The retrospective study evaluated 700 patients (425 women, 275 men) with NIU enrolled from 22 centers between 2020 and 2025, applying age-based proxies for reproductive life stages (pre-pubertal, early puberty, late puberty, reproductive, perimenopausal, and post-menopausal).
Across the cohort, flare frequency peaked in early puberty, showing both increased relapse numbers and higher exposure to conventional and biologic DMARDs. Pediatric patients demonstrated more severe anterior segment inflammation, reflected in higher anterior chamber cell (ACC) grades and a greater need for systemic immunosuppression. These findings mirror prior evidence that puberty is a period of heightened immune instability in conditions such as JIA-associated uveitis.
A second, female-specific rise in inflammatory activity emerged during perimenopause. When analyzed by sex, a statistically significant interaction indicated that this relapse peak occurred exclusively in women. This aligns with established immunological changes linked to fluctuating estrogen, progesterone, and cortisol levels during the menopausal transition — periods known to promote inflammatory rebounds in other autoimmune diseases.
Differences across reproductive stages were seen primarily in the anterior segment. ACC and flare grades varied significantly across life stages, while vitreous haze and new posterior signs did not. These findings suggest that anterior uveitis may be more sensitive to hormonal modulation, whereas intermediate/posterior disease may follow more stable or slower-evolving inflammatory pathways.

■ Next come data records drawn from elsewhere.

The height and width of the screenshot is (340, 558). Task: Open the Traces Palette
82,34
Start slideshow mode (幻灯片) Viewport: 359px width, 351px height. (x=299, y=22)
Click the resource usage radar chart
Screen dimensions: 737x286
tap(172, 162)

The investigators highlight several takeaways from their findings:
Adolescents require intensified monitoring – early puberty should trigger closer follow-up intervals and careful therapeutic planning, as rapid hormonal shifts may destabilize disease previously controlled in late childhood.
Women in their mid-40s to mid-50s may benefit from proactive counseling – perimenopause appears to carry a measurable relapse risk that may justify anticipatory adjustments in therapy or follow-up frequency.
Pregnancy and postpartum patterns remain complex – although data were limited, trends echoed prior studies that indicate reduced activity in late pregnancy and increased risk postpartum.
This registry-based analysis provides a lifespan perspective on uveitis behavior in women, and supports the incorporation of the reproductive life stage into routine patient counseling and risk stratification. While prospective studies with hormonal measurements are still needed, the message is clear: endocrine transitions represent critical inflection points in the uveitis course, and clinicians may improve outcomes by anticipating these physiologic shifts.